## The request
Reproduce each of the following lines word for word, without altering any character.

## Source material
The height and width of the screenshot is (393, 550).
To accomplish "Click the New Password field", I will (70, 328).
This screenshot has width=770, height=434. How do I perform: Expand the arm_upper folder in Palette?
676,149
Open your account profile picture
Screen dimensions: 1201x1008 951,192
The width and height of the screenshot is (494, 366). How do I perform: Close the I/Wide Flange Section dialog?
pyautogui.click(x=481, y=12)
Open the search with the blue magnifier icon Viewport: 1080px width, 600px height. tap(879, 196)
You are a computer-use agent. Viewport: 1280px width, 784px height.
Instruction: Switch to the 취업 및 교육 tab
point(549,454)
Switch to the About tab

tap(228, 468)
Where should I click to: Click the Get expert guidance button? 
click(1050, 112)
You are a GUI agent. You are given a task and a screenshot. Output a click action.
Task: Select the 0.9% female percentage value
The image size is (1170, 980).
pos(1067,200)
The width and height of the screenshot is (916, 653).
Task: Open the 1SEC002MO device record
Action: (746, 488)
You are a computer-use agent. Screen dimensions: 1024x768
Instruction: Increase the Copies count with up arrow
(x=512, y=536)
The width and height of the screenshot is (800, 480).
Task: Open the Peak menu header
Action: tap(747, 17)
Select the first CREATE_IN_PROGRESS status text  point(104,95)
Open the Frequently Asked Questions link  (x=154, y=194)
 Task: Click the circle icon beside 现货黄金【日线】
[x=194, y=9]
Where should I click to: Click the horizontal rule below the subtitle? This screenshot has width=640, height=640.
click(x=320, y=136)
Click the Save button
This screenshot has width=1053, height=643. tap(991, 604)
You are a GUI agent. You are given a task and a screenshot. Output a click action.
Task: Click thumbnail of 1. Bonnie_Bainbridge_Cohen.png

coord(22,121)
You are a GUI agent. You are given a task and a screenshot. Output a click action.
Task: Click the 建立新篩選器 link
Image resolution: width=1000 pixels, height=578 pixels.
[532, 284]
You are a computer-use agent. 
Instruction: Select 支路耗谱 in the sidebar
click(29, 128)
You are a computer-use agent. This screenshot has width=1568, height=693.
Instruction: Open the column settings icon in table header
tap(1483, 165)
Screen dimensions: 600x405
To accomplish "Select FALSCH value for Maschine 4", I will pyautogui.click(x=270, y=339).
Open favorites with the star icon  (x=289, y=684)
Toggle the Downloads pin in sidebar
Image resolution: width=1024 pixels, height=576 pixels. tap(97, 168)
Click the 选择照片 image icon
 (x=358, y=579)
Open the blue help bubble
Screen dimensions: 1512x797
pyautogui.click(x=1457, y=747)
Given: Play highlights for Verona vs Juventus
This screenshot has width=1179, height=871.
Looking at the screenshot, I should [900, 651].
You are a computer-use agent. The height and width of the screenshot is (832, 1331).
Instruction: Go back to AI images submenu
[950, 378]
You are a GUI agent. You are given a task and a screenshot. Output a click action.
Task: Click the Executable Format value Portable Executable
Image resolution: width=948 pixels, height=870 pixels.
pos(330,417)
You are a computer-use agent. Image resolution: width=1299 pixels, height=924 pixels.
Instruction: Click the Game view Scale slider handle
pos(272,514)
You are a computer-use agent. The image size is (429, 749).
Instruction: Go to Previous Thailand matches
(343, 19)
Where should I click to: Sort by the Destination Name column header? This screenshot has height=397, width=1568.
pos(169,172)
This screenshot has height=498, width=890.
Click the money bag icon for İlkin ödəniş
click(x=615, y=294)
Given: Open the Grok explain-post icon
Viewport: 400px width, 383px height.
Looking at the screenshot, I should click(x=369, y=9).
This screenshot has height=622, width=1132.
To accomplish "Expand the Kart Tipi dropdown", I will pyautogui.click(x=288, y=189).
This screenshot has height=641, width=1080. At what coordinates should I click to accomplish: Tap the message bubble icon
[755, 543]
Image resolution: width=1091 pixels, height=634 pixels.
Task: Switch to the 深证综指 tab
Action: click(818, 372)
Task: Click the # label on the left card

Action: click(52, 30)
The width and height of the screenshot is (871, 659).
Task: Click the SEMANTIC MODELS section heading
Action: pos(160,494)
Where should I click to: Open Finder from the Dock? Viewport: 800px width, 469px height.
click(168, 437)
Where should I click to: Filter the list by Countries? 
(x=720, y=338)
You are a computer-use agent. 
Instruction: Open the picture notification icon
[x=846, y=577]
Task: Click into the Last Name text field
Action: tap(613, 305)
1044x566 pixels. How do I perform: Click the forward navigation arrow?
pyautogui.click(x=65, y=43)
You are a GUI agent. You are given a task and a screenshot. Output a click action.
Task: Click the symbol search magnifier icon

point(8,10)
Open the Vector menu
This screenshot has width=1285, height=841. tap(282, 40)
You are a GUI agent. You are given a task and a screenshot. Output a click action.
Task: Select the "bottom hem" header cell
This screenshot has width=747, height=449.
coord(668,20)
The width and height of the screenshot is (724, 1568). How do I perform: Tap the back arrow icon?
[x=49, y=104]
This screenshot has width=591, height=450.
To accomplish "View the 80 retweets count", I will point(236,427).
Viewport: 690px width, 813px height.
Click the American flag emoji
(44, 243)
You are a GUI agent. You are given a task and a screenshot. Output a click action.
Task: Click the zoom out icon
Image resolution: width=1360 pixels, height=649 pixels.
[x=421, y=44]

## Response
The height and width of the screenshot is (393, 550).
To accomplish "Click the New Password field", I will (70, 328).
This screenshot has width=770, height=434. How do I perform: Expand the arm_upper folder in Palette?
676,149
Open your account profile picture
Screen dimensions: 1201x1008 951,192
The width and height of the screenshot is (494, 366). How do I perform: Close the I/Wide Flange Section dialog?
pyautogui.click(x=481, y=12)
Open the search with the blue magnifier icon Viewport: 1080px width, 600px height. tap(879, 196)
You are a computer-use agent. Viewport: 1280px width, 784px height.
Instruction: Switch to the 취업 및 교육 tab
point(549,454)
Switch to the About tab

tap(228, 468)
Where should I click to: Click the Get expert guidance button? 
click(1050, 112)
You are a GUI agent. You are given a task and a screenshot. Output a click action.
Task: Select the 0.9% female percentage value
The image size is (1170, 980).
pos(1067,200)
The width and height of the screenshot is (916, 653).
Task: Open the 1SEC002MO device record
Action: (746, 488)
You are a computer-use agent. Screen dimensions: 1024x768
Instruction: Increase the Copies count with up arrow
(x=512, y=536)
The width and height of the screenshot is (800, 480).
Task: Open the Peak menu header
Action: tap(747, 17)
Select the first CREATE_IN_PROGRESS status text  point(104,95)
Open the Frequently Asked Questions link  (x=154, y=194)
 Task: Click the circle icon beside 现货黄金【日线】
[x=194, y=9]
Where should I click to: Click the horizontal rule below the subtitle? This screenshot has width=640, height=640.
click(x=320, y=136)
Click the Save button
This screenshot has width=1053, height=643. tap(991, 604)
You are a GUI agent. You are given a task and a screenshot. Output a click action.
Task: Click thumbnail of 1. Bonnie_Bainbridge_Cohen.png

coord(22,121)
You are a GUI agent. You are given a task and a screenshot. Output a click action.
Task: Click the 建立新篩選器 link
Image resolution: width=1000 pixels, height=578 pixels.
[532, 284]
You are a computer-use agent. 
Instruction: Select 支路耗谱 in the sidebar
click(29, 128)
You are a computer-use agent. This screenshot has width=1568, height=693.
Instruction: Open the column settings icon in table header
tap(1483, 165)
Screen dimensions: 600x405
To accomplish "Select FALSCH value for Maschine 4", I will pyautogui.click(x=270, y=339).
Open favorites with the star icon  (x=289, y=684)
Toggle the Downloads pin in sidebar
Image resolution: width=1024 pixels, height=576 pixels. tap(97, 168)
Click the 选择照片 image icon
 (x=358, y=579)
Open the blue help bubble
Screen dimensions: 1512x797
pyautogui.click(x=1457, y=747)
Given: Play highlights for Verona vs Juventus
This screenshot has width=1179, height=871.
Looking at the screenshot, I should [900, 651].
You are a computer-use agent. The height and width of the screenshot is (832, 1331).
Instruction: Go back to AI images submenu
[950, 378]
You are a GUI agent. You are given a task and a screenshot. Output a click action.
Task: Click the Executable Format value Portable Executable
Image resolution: width=948 pixels, height=870 pixels.
pos(330,417)
You are a computer-use agent. Image resolution: width=1299 pixels, height=924 pixels.
Instruction: Click the Game view Scale slider handle
pos(272,514)
You are a computer-use agent. The image size is (429, 749).
Instruction: Go to Previous Thailand matches
(343, 19)
Where should I click to: Sort by the Destination Name column header? This screenshot has height=397, width=1568.
pos(169,172)
This screenshot has height=498, width=890.
Click the money bag icon for İlkin ödəniş
click(x=615, y=294)
Given: Open the Grok explain-post icon
Viewport: 400px width, 383px height.
Looking at the screenshot, I should click(x=369, y=9).
This screenshot has height=622, width=1132.
To accomplish "Expand the Kart Tipi dropdown", I will pyautogui.click(x=288, y=189).
This screenshot has height=641, width=1080. At what coordinates should I click to accomplish: Tap the message bubble icon
[755, 543]
Image resolution: width=1091 pixels, height=634 pixels.
Task: Switch to the 深证综指 tab
Action: click(818, 372)
Task: Click the # label on the left card

Action: click(52, 30)
The width and height of the screenshot is (871, 659).
Task: Click the SEMANTIC MODELS section heading
Action: pos(160,494)
Where should I click to: Open Finder from the Dock? Viewport: 800px width, 469px height.
click(168, 437)
Where should I click to: Filter the list by Countries? 
(x=720, y=338)
You are a computer-use agent. 
Instruction: Open the picture notification icon
[x=846, y=577]
Task: Click into the Last Name text field
Action: tap(613, 305)
1044x566 pixels. How do I perform: Click the forward navigation arrow?
pyautogui.click(x=65, y=43)
You are a GUI agent. You are given a task and a screenshot. Output a click action.
Task: Click the symbol search magnifier icon

point(8,10)
Open the Vector menu
This screenshot has width=1285, height=841. tap(282, 40)
You are a GUI agent. You are given a task and a screenshot. Output a click action.
Task: Select the "bottom hem" header cell
This screenshot has width=747, height=449.
coord(668,20)
The width and height of the screenshot is (724, 1568). How do I perform: Tap the back arrow icon?
[x=49, y=104]
This screenshot has width=591, height=450.
To accomplish "View the 80 retweets count", I will point(236,427).
Viewport: 690px width, 813px height.
Click the American flag emoji
(44, 243)
You are a GUI agent. You are given a task and a screenshot. Output a click action.
Task: Click the zoom out icon
Image resolution: width=1360 pixels, height=649 pixels.
[x=421, y=44]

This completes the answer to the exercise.